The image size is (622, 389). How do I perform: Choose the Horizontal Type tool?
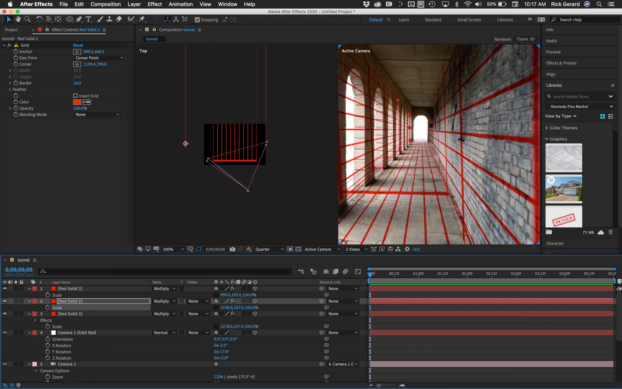coord(88,19)
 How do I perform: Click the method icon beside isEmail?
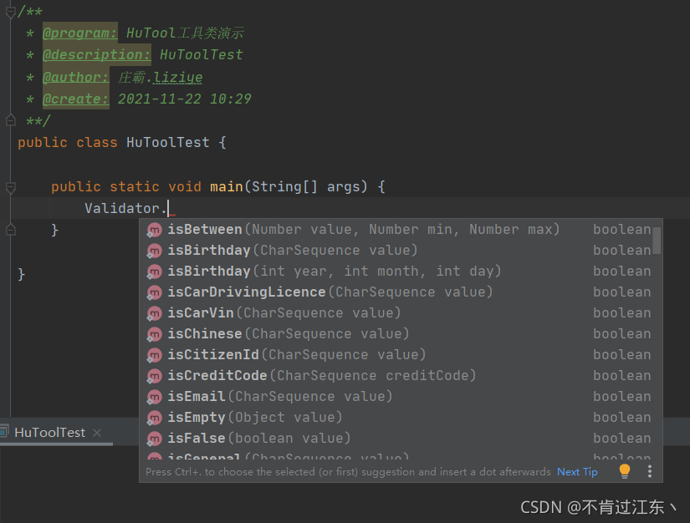pyautogui.click(x=154, y=397)
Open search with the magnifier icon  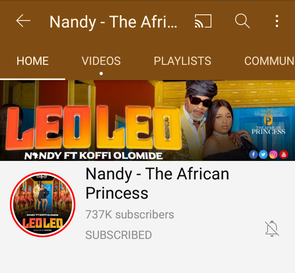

+---+

Exercise instructions:
Print the records again exactly, pictures excluded.

Exercise solution:
The image size is (622, 389). How do I perform: Choose the Horizontal Type tool?
coord(88,19)
 How do I perform: Click the method icon beside isEmail?
pyautogui.click(x=154, y=397)
Open search with the magnifier icon  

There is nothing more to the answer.